Hopefully the drive does not fail out on a mission. If it does, what is the cost of the data corruption/failure? Depends on the application. If the SSD is used in a navigation system, or a data recorder, etc. How easy is it to get to the system? SSD inside an easy to access server, or inside the wing of an aircraft or in a submarine that's supposed to stay underwater for a few months? How easy is it to get a drive that is validated for the system? If drive has gone EOL, how quickly can we validate a replacement. Is there any technology risk that replacement drive will not work the same way?
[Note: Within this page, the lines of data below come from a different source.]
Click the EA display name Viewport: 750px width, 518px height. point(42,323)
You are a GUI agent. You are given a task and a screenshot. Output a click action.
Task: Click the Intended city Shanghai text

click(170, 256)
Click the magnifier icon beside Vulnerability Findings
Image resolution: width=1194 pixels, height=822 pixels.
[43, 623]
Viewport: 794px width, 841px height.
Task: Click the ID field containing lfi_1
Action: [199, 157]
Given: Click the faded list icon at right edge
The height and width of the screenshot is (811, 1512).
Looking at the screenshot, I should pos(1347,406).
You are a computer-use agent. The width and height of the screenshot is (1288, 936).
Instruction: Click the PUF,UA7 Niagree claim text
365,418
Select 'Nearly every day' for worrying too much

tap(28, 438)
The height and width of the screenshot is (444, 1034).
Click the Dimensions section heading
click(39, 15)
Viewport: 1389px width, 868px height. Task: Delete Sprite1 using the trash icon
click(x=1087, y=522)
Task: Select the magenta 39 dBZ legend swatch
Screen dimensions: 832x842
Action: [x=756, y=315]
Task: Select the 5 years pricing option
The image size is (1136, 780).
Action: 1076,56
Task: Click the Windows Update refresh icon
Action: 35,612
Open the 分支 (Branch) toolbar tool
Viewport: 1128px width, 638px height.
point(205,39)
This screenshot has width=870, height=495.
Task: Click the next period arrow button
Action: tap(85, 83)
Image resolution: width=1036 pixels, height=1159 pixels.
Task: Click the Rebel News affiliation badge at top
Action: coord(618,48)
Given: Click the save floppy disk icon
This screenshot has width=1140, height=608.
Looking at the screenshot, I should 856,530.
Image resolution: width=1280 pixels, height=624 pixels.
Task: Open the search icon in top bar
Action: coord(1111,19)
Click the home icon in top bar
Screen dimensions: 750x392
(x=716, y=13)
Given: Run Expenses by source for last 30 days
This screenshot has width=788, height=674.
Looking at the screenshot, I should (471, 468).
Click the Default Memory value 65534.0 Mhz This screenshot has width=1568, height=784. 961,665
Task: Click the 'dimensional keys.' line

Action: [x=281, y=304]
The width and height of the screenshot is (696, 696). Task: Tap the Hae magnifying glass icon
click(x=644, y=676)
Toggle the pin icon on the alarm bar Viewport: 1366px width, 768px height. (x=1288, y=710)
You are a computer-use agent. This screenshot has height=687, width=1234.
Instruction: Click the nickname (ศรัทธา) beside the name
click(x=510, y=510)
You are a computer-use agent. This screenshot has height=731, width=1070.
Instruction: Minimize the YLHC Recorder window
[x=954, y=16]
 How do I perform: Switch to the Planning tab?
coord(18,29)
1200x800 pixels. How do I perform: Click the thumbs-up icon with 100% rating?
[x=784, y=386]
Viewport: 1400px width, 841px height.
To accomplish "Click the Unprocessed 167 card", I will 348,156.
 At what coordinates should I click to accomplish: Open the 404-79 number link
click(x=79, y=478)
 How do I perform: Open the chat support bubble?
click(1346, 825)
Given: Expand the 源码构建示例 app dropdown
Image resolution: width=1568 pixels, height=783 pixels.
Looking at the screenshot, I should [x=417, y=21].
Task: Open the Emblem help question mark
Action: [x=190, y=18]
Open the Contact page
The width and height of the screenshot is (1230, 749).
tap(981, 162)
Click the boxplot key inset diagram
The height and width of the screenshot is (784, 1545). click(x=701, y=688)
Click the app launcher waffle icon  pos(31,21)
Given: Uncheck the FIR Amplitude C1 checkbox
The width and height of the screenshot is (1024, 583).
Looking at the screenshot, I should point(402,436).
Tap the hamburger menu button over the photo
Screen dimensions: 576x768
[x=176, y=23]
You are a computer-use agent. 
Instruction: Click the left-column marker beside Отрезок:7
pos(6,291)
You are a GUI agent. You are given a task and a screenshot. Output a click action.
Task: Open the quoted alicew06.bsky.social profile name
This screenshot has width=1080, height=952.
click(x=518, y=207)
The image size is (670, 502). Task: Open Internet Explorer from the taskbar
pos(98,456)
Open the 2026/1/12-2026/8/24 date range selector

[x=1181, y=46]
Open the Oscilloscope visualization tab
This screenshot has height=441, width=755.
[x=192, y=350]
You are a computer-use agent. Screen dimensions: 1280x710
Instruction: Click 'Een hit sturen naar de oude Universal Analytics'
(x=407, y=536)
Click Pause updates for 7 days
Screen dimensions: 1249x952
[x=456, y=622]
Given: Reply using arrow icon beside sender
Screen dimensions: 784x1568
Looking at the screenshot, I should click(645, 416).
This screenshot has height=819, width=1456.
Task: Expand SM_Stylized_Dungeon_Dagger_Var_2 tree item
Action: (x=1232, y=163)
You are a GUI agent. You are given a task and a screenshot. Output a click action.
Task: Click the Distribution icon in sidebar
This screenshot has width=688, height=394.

Hand-in-hand with replacement costs, cost of data loss varies. Data recovery is generally expensive, if at all possible. Downtime has a different cost based on application. Used in a tank or armored vehicle, navigation and control systems are paramount. Our warfighters cannot rely on gear that suffers performance issues because temperatures are too cold or too hot.
When the mission requires an airborne data-recorder, how much does it cost to re-fly the mission because the data got corrupted? Heavy workloads on low endurance drives increase application disruptions and require more frequent drive replacements. How much does system repair/redesign/revalidation cost?
Consumer grade SSD prices have been dropping thanks to TLC and QLC NAND, and being able to fit more bits per cell. In controlled environments, this Flash is great for high capacity in a smaller size, as long as there is not a need for high write endurance.
These technologies are not suitable for applications with 24/7 write requirement. In addition, if you test them out in Military operating temperatures, you'll notice the performance gets significantly throttled at warmer temperatures, well below required operating temps. For these applications, MLC and SLC is recommended for longer SSD lifespan (and better performance)
MEMKOR has an extremely stringent component screening and selection process. We only use high-end components and strong design margins to ensure you can install MEMKOR SSDs between the wheels of a jet, on a chopper, in a submarine, a tank, etc. Our customers deploy MEMKOR SSDs when data is critical.
At risk of being repetitive, reliability and security of SSDs are paramount. Our warfighters rely on applications in systems that cannot fail. Flying a surveillance drone on a mission is expensive. Risking data failure or loss on the data recorder by choosing a commercial SSD is not worth it. The cost of SSDs is insignificant part of the deployment equation.
With higher performance comes more heat, and the need for more power. MEMKOR offers solutions that allow you to cap the SSD power usage, especially useful in edge computing applications where power is limited.